Reading passage
A charcoal filter alone will not sterilize the air in itself, as bacteria will breed quite easily on the charcoal surface. This is often a desired effect, such as in aquaculture, as the aerobic bacteria that colonizes on the charcoal will break down ammonia produced by fish waste into nitrite and ultimately into nitrate. The charcoal will only serve to absorb contaminates out of the air and will allow fungal spores or bacteria to pass easily through.
A HEPA filter or micron filter will catch most spores but not necessarily all of them, and not bacteria.
A UVC Sterilizer Lamp is a common option, available from hydroponic shops and water purification places. These bulbs sterilize the air or water that pass by them and will easily kill any bacteria or fungal spore. They do however, have the unfortunate effect of producing ozone, which may find it's way into the reactor and kill the substrate. If a charcoal filter is used after the UVC lamp, the ozone will be absorbed by the charcoal and %100 sterile air will pass through.

(Collected data)
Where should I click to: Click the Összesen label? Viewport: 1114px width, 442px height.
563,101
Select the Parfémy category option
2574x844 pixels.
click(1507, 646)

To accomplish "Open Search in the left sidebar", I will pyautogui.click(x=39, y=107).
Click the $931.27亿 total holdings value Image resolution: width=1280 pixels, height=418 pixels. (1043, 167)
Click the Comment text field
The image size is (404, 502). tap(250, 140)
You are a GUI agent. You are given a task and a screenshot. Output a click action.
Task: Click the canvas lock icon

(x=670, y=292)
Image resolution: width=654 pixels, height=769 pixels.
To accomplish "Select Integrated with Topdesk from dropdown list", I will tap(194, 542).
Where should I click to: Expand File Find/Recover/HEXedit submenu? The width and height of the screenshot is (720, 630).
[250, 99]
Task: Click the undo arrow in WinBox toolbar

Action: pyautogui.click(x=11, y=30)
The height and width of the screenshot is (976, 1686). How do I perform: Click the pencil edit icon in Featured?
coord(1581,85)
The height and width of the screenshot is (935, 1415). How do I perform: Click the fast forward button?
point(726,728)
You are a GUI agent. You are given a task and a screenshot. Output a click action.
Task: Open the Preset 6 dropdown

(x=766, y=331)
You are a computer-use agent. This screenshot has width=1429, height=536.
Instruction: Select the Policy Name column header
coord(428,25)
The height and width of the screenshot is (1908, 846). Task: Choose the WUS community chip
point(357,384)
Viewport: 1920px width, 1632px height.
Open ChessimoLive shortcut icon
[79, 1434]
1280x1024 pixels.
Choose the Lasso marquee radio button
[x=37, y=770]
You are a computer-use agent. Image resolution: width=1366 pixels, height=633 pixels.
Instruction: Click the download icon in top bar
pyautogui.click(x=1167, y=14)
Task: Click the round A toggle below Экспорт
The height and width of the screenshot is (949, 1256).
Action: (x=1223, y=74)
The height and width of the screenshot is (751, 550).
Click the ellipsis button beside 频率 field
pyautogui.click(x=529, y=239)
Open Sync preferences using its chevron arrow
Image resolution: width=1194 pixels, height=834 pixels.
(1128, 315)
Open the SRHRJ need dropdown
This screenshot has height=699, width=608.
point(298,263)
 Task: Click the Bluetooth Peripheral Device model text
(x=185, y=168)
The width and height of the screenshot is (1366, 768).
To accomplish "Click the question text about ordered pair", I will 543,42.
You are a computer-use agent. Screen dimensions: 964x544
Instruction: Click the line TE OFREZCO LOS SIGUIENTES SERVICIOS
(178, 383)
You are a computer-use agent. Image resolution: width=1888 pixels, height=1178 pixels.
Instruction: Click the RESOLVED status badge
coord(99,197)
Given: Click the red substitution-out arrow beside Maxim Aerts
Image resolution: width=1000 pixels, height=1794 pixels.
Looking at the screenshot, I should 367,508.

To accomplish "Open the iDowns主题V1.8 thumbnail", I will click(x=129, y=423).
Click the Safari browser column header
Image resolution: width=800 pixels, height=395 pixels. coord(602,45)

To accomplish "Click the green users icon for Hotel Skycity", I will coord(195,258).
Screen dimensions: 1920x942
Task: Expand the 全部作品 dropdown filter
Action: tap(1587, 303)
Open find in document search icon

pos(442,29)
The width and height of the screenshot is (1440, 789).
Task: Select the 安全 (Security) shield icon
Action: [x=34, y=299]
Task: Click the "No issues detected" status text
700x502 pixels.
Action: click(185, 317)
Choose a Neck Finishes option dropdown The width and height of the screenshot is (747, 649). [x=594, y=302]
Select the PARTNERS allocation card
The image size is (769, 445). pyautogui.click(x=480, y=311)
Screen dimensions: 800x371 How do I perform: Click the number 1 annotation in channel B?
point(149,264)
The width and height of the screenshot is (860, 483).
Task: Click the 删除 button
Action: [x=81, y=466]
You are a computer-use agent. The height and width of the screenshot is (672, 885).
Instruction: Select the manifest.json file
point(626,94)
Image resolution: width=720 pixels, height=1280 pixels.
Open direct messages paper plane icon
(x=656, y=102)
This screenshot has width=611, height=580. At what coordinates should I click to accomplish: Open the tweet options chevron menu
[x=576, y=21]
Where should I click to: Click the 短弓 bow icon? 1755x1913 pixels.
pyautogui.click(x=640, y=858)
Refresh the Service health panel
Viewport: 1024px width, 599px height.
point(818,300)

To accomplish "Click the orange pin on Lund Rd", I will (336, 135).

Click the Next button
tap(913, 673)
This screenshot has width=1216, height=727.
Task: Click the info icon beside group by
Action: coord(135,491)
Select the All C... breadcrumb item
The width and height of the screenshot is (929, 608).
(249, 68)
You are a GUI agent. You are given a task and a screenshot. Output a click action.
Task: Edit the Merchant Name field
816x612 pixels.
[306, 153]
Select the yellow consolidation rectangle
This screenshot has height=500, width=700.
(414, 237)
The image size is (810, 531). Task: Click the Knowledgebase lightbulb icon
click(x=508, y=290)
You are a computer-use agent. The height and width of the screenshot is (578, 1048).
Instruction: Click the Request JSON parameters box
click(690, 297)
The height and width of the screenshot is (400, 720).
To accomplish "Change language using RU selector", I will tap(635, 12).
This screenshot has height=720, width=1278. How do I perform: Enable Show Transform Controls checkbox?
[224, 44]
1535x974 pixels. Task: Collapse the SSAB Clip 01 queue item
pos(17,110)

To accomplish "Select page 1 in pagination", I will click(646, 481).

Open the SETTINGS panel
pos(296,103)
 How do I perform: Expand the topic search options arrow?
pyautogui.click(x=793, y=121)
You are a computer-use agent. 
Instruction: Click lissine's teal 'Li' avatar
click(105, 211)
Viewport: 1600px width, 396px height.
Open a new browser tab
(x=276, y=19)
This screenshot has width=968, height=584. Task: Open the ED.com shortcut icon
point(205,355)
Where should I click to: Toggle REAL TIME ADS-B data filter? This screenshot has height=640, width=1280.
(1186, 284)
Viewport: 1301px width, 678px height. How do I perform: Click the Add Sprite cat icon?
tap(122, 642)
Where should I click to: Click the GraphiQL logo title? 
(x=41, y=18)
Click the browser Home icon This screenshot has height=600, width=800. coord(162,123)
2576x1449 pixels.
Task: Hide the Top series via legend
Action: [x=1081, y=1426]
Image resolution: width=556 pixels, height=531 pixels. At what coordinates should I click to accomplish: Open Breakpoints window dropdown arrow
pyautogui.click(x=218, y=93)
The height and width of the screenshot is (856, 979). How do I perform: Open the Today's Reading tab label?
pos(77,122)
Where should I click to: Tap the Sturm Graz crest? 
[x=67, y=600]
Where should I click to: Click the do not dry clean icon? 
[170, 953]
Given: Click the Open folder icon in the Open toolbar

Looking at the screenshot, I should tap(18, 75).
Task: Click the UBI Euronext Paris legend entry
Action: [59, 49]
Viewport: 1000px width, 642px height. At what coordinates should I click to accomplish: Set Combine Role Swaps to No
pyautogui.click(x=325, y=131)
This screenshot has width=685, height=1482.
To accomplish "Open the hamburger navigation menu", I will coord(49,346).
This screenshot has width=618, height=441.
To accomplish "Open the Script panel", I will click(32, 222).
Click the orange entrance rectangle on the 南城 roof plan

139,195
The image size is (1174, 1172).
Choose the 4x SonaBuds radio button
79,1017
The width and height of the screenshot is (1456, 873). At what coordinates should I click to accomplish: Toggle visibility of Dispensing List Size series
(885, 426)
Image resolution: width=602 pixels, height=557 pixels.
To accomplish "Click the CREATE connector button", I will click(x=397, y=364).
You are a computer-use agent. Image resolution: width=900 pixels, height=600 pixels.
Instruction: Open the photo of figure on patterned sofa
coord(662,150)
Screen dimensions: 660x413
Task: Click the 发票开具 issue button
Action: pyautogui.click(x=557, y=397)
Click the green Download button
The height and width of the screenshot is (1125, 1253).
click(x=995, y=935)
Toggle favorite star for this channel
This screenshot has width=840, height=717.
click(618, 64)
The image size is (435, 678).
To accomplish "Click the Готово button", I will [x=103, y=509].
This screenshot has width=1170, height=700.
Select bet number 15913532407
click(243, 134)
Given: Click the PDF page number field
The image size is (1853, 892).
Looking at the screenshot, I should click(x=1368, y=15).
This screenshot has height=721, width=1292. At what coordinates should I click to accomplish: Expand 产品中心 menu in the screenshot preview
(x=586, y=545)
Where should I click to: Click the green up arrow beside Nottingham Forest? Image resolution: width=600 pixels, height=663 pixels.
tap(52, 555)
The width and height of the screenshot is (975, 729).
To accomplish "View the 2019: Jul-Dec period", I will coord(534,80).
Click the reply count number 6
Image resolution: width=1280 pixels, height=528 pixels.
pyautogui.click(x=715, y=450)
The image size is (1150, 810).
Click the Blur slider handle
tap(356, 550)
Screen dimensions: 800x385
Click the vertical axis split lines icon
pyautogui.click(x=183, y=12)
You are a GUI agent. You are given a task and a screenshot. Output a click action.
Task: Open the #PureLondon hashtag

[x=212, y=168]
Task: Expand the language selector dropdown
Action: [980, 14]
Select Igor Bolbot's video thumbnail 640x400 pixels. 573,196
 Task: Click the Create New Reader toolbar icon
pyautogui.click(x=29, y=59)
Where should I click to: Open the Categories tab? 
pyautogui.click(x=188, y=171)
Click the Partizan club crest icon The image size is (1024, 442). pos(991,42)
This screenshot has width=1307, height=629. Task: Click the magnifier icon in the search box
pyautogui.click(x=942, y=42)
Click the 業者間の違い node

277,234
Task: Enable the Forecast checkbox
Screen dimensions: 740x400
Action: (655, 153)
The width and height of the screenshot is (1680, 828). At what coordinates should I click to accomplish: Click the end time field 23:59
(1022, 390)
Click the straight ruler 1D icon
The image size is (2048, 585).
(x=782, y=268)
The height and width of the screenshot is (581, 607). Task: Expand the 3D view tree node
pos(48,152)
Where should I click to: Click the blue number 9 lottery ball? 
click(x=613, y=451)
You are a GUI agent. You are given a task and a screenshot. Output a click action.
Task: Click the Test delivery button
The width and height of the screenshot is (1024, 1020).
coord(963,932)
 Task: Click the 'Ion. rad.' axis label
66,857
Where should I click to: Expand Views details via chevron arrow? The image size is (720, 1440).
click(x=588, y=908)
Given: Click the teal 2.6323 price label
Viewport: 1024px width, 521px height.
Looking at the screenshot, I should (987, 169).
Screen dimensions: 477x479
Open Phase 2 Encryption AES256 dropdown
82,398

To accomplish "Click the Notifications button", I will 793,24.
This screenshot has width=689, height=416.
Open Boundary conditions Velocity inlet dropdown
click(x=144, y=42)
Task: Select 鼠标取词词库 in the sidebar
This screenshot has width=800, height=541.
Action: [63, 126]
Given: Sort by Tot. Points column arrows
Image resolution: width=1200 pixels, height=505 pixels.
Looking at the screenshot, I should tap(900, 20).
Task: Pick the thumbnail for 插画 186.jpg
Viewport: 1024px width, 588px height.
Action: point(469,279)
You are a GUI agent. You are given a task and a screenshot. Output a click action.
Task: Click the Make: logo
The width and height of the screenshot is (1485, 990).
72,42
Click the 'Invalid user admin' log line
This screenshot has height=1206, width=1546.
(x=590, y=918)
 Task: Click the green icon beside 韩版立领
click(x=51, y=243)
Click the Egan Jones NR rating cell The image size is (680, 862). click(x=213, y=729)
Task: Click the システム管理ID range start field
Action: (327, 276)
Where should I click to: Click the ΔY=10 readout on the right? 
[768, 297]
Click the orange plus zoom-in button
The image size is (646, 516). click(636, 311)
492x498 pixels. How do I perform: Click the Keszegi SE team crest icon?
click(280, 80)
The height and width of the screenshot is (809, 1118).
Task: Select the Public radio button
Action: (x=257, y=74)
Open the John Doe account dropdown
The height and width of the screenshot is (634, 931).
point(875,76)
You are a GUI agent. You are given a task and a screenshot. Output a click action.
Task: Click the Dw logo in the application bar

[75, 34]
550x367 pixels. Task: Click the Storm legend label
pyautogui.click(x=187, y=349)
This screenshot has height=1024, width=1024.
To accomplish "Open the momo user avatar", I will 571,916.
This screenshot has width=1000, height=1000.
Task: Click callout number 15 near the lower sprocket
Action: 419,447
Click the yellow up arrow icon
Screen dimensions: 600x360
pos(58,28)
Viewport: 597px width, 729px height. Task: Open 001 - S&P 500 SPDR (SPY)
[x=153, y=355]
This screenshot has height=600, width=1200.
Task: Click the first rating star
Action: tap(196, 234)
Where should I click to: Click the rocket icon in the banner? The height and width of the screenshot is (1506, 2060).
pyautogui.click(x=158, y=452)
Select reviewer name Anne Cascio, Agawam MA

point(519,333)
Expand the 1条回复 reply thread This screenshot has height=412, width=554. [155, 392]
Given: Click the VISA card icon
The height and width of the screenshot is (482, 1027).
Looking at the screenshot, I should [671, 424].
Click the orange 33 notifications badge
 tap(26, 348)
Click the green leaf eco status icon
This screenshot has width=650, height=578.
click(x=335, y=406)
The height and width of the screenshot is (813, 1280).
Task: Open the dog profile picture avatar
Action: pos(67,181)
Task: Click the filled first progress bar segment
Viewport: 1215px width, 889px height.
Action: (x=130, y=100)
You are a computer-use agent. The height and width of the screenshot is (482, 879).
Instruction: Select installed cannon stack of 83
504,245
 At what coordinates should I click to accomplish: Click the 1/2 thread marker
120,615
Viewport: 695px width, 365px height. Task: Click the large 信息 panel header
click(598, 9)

Work instructions
Carry on the passage about cleaning air with charcoal filters, HEPA filters and UVC lamps, starting right after its last sentence.

Response area
Another simpler option that I read from a brewing manual was having an air lock filled with bleach or alcohol. When suction is applied, air will be drawn through the liquid from one side of the air lock to the other, which will result in "sterile" air.
Just remember that there is a very distinct difference between contaminated air and sterile air, as contaminated air is often sterile and relatively clean air can still have microbes present. Charcoal only serves to decontaminate air and only certain contaminates at that.